»»
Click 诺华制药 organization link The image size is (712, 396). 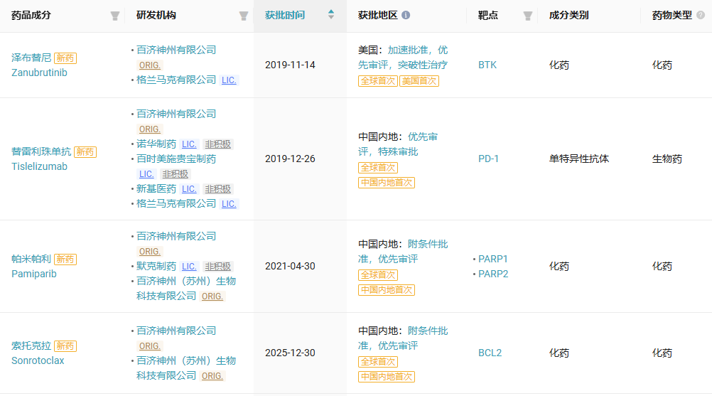(x=156, y=144)
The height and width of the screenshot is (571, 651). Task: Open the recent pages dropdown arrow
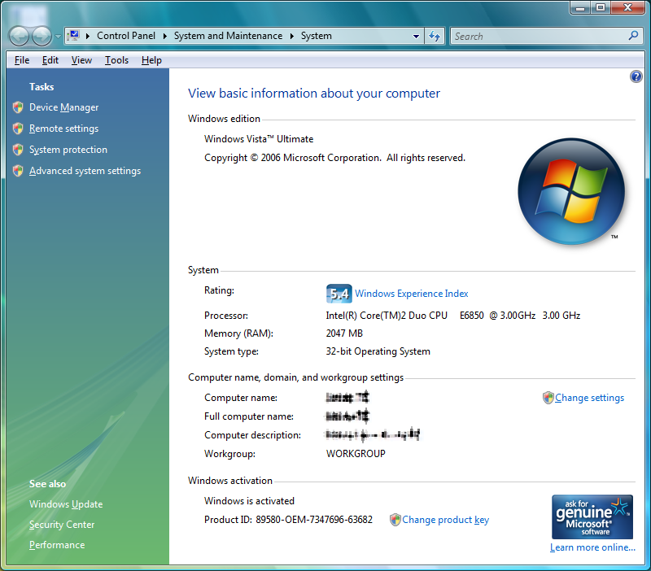(x=58, y=37)
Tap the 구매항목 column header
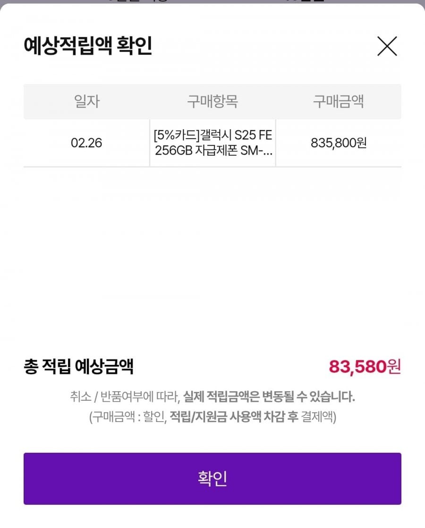The width and height of the screenshot is (425, 528). (x=213, y=101)
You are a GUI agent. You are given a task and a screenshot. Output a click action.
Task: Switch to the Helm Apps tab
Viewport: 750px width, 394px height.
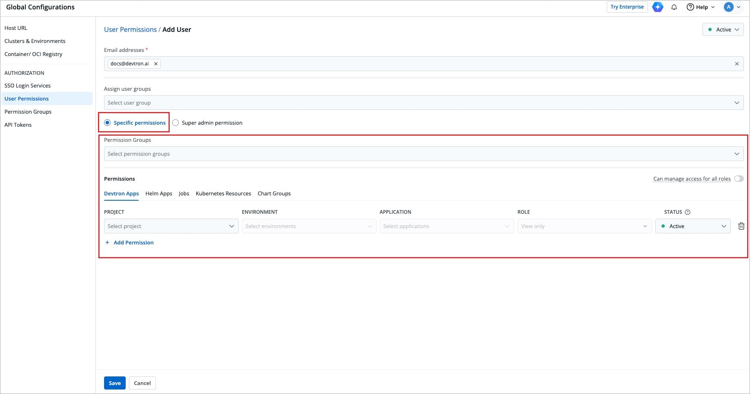point(159,193)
««
- **Problem description**
In the records above, find the line containing "You are a GUI". Reproduce it and every line after it through the last line, omitting pictures.

- **Written answer**
You are a GUI agent. You are given a task and a screenshot. Output a click action.
Task: Switch to the Helm Apps tab
Viewport: 750px width, 394px height.
point(159,193)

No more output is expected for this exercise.